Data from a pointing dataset
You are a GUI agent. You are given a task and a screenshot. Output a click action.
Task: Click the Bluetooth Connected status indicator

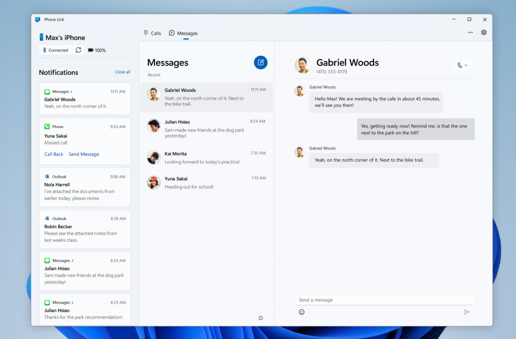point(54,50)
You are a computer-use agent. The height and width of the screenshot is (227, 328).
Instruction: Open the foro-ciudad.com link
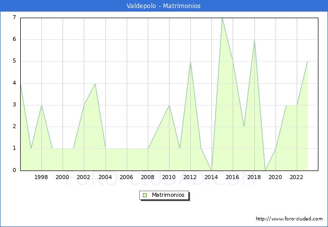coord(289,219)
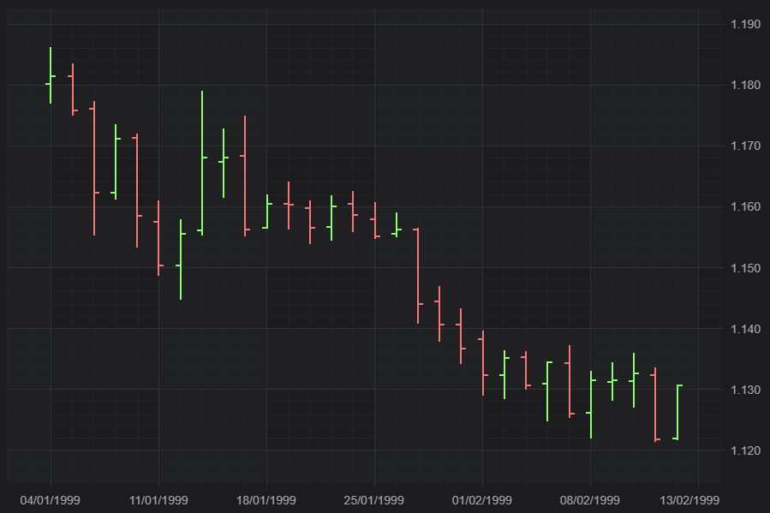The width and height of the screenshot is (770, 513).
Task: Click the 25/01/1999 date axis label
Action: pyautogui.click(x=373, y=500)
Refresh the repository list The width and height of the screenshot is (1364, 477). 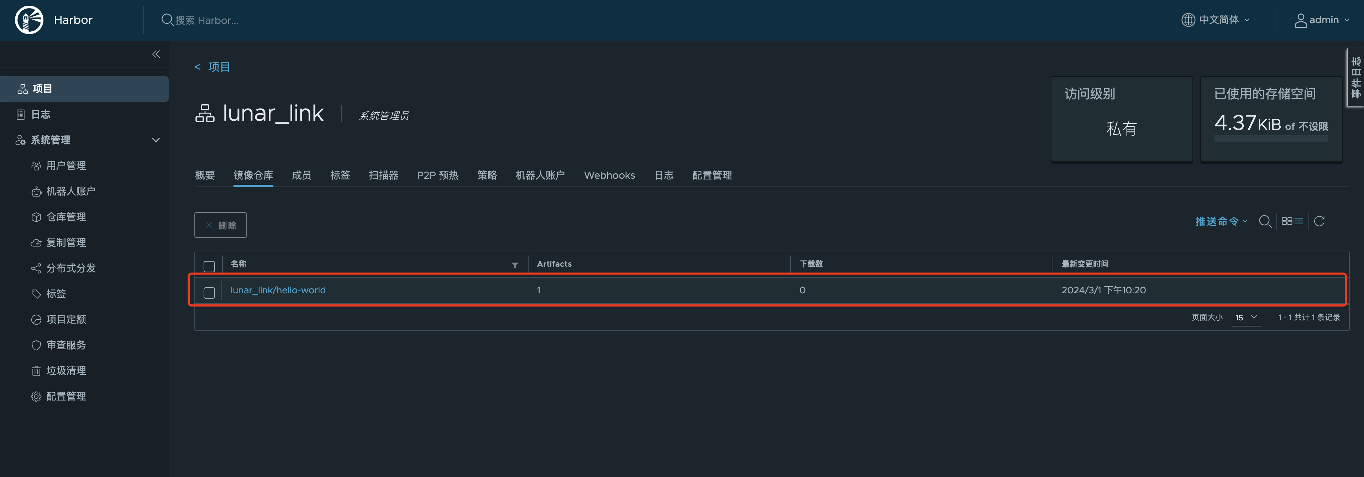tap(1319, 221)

Directions:
Please update the part of the data that runs from its start through the line containing "point(54,50)", replacing "status indicator" with "status icon" and leaving everything else unchanged. Omit the pictures from your answer.

The response:
You are a GUI agent. You are given a task and a screenshot. Output a click action.
Task: Click the Bluetooth Connected status icon

point(54,50)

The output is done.